Given the tool's complexity (6 parameters, no output schema, no annotations), the description is minimally adequate. It covers the basic purpose and return type but lacks details on authentication, error handling, rate limits, and output structure. While it meets a bare minimum for a read operation, it doesn't provide enough context for the agent to use the tool effectively in all scenarios, especially compared to siblings with overlapping functionality.

Complex tools with many parameters or behaviors need more documentation. Simple tools need less. This dimension scales expectations accordingly.

Parameters3/5

Does the description clarify parameter syntax, constraints, interactions, or defaults beyond what the schema provides?

The input schema has 100% description coverage, providing clear details for all 6 parameters (e.g., symbol, orderId, limit with default/max values). The description adds no additional parameter semantics beyond what's in the schema, such as explaining relationships between parameters (e.g., that orderId, startTime, and endTime are optional filters). With high schema coverage, the baseline score of 3 is appropriate, as the description doesn't compensate but also doesn't detract.

Input schemas describe structure but not intent. Descriptions should explain non-obvious parameter relationships and valid value ranges.

Purpose4/5

Does the description clearly state what the tool does and how it differs from similar tools?

The description clearly states the tool's purpose: 'Get all orders (active, canceled, or filled) for a symbol on Binance.US.' It specifies the verb ('Get'), resource ('orders'), and scope ('all orders' including statuses). However, it doesn't explicitly differentiate from sibling tools like 'binance_us_open_orders' or 'binance_us_order_history' tools, which is why it doesn't achieve a perfect score.
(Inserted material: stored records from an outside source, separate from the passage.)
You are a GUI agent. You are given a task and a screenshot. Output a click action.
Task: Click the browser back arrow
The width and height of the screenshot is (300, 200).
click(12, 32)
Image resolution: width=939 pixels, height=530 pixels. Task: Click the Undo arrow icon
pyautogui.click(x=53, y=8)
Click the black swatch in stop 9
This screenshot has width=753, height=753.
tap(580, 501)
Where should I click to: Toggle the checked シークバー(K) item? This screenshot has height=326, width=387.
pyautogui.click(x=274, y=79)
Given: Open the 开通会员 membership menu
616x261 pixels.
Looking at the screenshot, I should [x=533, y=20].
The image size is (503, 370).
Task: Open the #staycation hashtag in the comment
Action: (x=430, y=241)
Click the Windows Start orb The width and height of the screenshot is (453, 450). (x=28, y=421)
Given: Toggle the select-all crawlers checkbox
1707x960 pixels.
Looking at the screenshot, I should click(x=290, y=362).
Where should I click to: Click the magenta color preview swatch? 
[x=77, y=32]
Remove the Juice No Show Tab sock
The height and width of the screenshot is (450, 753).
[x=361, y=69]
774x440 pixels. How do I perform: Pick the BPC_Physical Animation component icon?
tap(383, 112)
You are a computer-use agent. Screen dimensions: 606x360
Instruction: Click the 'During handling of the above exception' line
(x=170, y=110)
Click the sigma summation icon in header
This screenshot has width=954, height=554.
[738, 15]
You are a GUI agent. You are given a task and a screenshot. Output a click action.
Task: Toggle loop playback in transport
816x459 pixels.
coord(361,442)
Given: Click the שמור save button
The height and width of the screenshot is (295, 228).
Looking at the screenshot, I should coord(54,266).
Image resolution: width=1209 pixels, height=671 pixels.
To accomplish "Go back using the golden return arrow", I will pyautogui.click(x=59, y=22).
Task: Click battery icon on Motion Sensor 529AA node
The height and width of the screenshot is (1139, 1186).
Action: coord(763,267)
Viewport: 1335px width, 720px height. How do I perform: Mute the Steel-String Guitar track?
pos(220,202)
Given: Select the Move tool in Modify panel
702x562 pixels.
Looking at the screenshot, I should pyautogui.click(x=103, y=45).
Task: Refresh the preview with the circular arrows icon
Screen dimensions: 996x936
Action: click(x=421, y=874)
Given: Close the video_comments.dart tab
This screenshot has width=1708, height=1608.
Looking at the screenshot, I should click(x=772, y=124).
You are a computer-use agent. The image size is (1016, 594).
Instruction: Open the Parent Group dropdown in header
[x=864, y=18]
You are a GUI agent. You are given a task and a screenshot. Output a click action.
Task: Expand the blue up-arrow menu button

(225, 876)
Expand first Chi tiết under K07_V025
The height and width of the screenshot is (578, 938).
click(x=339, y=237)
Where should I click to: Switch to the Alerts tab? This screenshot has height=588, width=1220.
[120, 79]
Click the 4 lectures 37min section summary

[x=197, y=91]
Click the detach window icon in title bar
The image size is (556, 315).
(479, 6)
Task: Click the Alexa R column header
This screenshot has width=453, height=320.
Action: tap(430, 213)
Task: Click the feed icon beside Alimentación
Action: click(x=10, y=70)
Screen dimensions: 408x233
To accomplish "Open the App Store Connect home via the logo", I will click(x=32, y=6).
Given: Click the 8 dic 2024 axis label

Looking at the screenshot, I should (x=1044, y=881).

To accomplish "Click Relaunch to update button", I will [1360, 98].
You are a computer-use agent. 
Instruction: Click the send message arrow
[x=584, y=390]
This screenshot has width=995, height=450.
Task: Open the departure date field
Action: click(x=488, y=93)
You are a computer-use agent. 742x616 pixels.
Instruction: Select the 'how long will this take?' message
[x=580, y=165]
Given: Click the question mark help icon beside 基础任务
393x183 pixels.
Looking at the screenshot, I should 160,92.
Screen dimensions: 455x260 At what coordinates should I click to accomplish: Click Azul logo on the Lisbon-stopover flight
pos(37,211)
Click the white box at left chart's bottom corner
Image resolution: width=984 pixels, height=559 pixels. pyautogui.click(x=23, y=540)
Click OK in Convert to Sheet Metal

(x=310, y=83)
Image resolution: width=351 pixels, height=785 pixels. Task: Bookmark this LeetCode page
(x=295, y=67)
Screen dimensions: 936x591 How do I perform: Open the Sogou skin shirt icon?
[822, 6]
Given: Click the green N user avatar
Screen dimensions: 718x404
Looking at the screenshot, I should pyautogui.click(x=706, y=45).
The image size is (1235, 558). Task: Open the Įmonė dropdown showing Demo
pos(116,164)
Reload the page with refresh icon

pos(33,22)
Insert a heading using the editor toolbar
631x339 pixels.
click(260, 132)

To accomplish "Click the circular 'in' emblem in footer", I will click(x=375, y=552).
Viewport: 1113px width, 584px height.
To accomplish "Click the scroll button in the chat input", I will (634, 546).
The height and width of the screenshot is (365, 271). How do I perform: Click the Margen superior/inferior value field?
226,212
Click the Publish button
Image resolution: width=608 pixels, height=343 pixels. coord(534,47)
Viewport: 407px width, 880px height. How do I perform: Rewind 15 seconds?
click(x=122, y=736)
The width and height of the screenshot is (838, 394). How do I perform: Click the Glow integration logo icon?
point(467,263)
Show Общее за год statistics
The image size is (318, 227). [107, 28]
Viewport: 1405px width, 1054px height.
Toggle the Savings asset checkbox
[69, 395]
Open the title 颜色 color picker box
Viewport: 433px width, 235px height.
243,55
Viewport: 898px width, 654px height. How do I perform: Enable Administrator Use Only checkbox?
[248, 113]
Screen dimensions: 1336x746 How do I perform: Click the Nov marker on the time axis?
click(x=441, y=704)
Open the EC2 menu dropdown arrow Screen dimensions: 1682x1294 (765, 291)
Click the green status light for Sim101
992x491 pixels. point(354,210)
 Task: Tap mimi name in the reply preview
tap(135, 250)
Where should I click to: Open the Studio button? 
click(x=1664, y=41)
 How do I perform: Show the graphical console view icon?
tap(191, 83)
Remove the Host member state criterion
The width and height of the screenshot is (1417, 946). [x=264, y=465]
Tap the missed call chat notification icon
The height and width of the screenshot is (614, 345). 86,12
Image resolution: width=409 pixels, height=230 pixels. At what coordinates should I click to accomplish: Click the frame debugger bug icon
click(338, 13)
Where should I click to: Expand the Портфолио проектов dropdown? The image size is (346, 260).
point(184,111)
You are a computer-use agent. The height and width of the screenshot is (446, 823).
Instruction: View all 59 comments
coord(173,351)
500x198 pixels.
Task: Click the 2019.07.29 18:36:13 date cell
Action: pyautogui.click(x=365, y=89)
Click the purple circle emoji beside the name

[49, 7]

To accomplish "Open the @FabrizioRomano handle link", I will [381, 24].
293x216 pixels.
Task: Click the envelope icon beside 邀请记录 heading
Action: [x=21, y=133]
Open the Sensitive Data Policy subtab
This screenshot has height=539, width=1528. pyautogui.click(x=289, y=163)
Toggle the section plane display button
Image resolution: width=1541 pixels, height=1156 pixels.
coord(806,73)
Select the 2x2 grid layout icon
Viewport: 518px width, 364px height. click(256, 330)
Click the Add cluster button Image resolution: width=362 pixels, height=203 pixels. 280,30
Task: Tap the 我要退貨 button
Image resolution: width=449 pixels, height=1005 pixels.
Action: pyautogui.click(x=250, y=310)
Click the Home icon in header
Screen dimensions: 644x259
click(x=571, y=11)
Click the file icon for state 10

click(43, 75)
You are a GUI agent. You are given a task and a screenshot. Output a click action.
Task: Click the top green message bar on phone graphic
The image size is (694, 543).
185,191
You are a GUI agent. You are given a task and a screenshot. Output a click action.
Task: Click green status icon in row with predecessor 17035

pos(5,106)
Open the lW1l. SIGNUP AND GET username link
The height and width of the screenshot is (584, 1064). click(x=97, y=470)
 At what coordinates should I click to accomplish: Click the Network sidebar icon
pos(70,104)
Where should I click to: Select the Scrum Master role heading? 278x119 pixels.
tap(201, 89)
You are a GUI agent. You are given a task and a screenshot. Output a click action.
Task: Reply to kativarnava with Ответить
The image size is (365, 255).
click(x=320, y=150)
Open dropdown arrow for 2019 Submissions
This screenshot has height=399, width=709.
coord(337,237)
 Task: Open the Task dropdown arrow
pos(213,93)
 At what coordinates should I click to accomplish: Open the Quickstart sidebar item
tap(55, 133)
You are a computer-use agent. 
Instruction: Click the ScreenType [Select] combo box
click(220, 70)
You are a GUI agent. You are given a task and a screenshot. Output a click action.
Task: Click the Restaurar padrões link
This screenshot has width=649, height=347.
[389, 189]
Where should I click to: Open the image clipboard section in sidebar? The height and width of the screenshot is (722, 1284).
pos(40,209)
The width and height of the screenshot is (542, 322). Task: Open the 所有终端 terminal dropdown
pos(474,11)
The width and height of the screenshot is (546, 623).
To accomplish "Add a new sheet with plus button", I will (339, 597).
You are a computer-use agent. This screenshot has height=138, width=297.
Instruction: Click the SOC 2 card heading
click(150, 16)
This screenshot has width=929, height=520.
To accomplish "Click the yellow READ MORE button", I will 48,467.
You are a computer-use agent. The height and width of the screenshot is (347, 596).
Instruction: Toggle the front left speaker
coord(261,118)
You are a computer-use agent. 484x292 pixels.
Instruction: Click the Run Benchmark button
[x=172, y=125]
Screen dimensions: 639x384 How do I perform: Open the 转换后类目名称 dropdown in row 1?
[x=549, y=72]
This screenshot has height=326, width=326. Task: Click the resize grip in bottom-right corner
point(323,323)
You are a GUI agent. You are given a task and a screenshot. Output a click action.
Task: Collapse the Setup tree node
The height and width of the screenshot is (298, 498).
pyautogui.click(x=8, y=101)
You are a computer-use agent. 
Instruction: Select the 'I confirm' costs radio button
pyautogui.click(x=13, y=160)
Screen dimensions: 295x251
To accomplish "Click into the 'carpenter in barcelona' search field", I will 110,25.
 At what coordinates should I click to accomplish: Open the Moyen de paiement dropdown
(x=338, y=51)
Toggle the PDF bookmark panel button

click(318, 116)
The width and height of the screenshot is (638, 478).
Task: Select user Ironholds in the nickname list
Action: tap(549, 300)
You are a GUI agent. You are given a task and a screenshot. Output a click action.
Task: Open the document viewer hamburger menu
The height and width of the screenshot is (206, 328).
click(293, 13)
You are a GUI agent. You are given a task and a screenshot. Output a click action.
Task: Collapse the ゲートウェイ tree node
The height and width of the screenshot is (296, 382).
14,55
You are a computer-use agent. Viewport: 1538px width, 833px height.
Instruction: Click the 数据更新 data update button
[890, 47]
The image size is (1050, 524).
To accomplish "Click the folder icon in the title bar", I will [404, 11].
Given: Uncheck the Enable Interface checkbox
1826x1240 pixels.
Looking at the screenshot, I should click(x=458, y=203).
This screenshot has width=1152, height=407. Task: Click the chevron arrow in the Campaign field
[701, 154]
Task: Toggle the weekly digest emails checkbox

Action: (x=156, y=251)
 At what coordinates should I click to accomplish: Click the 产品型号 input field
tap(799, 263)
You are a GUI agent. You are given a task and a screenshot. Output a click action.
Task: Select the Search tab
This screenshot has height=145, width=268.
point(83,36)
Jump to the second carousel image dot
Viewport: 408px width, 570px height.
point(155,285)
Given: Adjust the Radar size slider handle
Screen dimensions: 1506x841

Agents choose between tools based on descriptions. A clear purpose with a specific verb and resource helps agents select the right tool.

Usage Guidelines2/5

Does the description explain when to use this tool, when not to, or what alternatives exist?

The description provides no guidance on when to use this tool versus alternatives. It doesn't mention sibling tools like 'binance_us_open_orders' (for active orders only) or 'binance_us_my_trades' (for trade history), nor does it specify prerequisites such as authentication requirements. This lack of comparative context leaves the agent with insufficient information to choose appropriately among similar tools.

Agents often have multiple tools that could apply. Explicit usage guidance like "use X instead of Y when Z" prevents misuse.